What you are asked to do -> Write out, word for word, the line that contains "Task: Click the blue kayak in the poster" and each line after it down to the last line of the data below. Include nothing more.
*** Record extracts ***
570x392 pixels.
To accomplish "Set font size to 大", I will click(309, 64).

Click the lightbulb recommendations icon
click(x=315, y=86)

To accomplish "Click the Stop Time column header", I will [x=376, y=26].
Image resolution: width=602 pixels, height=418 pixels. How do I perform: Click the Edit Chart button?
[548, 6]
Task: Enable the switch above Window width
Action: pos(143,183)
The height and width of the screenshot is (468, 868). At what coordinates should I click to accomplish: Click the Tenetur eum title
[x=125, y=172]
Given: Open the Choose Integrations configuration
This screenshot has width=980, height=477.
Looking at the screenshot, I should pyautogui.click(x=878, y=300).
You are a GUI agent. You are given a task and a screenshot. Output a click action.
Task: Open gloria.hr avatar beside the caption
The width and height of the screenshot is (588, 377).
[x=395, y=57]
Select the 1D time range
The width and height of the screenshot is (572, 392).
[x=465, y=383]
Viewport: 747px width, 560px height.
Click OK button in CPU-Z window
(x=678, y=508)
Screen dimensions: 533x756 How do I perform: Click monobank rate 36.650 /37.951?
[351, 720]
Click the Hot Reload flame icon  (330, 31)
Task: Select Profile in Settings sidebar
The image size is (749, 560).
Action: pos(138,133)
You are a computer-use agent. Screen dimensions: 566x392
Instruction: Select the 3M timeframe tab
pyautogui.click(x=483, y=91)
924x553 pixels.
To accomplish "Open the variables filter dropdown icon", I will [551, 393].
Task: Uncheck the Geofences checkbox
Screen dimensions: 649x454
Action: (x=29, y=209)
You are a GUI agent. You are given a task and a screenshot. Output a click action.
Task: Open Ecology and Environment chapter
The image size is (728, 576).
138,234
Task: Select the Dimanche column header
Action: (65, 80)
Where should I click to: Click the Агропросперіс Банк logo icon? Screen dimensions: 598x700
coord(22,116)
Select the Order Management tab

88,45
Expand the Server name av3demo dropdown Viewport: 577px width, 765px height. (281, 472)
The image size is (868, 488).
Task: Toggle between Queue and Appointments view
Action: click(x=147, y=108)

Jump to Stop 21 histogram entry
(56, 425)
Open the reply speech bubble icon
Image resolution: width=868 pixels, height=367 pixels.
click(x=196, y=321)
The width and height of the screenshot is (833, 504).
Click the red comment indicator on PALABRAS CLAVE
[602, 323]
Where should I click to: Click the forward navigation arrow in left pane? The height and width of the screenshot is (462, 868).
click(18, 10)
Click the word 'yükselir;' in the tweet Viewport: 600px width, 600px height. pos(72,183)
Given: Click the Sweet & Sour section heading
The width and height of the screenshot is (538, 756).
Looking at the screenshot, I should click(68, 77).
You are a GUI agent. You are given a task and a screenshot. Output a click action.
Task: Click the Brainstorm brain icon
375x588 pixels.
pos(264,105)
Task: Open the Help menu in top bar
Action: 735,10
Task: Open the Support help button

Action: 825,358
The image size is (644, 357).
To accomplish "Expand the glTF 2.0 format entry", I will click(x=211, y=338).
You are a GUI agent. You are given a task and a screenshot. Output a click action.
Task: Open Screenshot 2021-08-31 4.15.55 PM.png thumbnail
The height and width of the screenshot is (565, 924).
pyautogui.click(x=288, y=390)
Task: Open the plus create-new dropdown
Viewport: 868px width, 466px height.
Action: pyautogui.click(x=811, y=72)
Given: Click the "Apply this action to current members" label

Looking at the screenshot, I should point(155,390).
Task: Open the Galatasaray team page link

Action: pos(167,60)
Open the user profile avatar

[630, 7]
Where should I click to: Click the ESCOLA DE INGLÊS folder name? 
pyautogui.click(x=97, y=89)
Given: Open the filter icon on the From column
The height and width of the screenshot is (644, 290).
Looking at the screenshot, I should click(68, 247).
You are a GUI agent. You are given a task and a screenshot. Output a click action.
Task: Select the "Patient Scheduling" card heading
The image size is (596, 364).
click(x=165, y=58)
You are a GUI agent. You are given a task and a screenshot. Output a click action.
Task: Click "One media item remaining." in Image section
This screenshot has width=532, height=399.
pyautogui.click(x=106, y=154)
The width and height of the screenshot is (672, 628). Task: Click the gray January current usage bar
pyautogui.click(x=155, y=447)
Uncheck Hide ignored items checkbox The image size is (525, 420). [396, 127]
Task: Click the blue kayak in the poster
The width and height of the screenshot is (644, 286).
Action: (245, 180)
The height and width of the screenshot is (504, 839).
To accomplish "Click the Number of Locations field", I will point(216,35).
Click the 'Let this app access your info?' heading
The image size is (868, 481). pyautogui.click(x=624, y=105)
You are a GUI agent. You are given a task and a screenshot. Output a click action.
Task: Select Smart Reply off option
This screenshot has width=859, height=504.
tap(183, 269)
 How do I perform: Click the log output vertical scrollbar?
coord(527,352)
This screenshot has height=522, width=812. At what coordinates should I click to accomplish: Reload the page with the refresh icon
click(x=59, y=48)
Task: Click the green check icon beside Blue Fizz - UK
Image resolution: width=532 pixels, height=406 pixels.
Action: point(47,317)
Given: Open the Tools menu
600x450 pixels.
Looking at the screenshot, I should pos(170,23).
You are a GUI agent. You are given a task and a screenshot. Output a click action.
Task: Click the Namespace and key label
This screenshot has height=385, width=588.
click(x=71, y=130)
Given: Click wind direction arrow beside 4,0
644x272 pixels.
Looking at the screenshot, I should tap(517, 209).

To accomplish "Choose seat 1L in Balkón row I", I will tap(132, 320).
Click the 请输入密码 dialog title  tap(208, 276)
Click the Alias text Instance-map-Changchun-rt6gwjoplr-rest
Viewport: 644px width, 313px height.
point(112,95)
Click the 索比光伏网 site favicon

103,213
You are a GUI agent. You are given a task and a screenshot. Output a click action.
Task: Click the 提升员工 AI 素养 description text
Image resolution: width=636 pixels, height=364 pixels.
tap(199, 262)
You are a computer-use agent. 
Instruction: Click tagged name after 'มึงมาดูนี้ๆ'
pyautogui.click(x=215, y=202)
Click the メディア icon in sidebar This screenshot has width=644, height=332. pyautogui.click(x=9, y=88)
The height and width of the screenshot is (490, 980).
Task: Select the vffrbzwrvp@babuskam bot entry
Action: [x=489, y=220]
*** End of Record extracts ***
Response area ->
Task: Click the blue kayak in the poster
The width and height of the screenshot is (644, 286).
Action: (245, 180)
The height and width of the screenshot is (504, 839).
To accomplish "Click the Number of Locations field", I will point(216,35).
Click the 'Let this app access your info?' heading
The image size is (868, 481). pyautogui.click(x=624, y=105)
You are a GUI agent. You are given a task and a screenshot. Output a click action.
Task: Select Smart Reply off option
This screenshot has width=859, height=504.
tap(183, 269)
 How do I perform: Click the log output vertical scrollbar?
coord(527,352)
This screenshot has height=522, width=812. At what coordinates should I click to accomplish: Reload the page with the refresh icon
click(x=59, y=48)
Task: Click the green check icon beside Blue Fizz - UK
Image resolution: width=532 pixels, height=406 pixels.
Action: point(47,317)
Given: Open the Tools menu
600x450 pixels.
Looking at the screenshot, I should pos(170,23).
You are a GUI agent. You are given a task and a screenshot. Output a click action.
Task: Click the Namespace and key label
This screenshot has height=385, width=588.
click(x=71, y=130)
Given: Click wind direction arrow beside 4,0
644x272 pixels.
Looking at the screenshot, I should tap(517, 209).

To accomplish "Choose seat 1L in Balkón row I", I will tap(132, 320).
Click the 请输入密码 dialog title  tap(208, 276)
Click the Alias text Instance-map-Changchun-rt6gwjoplr-rest
Viewport: 644px width, 313px height.
point(112,95)
Click the 索比光伏网 site favicon

103,213
You are a GUI agent. You are given a task and a screenshot. Output a click action.
Task: Click the 提升员工 AI 素养 description text
Image resolution: width=636 pixels, height=364 pixels.
tap(199, 262)
You are a computer-use agent. 
Instruction: Click tagged name after 'มึงมาดูนี้ๆ'
pyautogui.click(x=215, y=202)
Click the メディア icon in sidebar This screenshot has width=644, height=332. pyautogui.click(x=9, y=88)
The height and width of the screenshot is (490, 980).
Task: Select the vffrbzwrvp@babuskam bot entry
Action: [x=489, y=220]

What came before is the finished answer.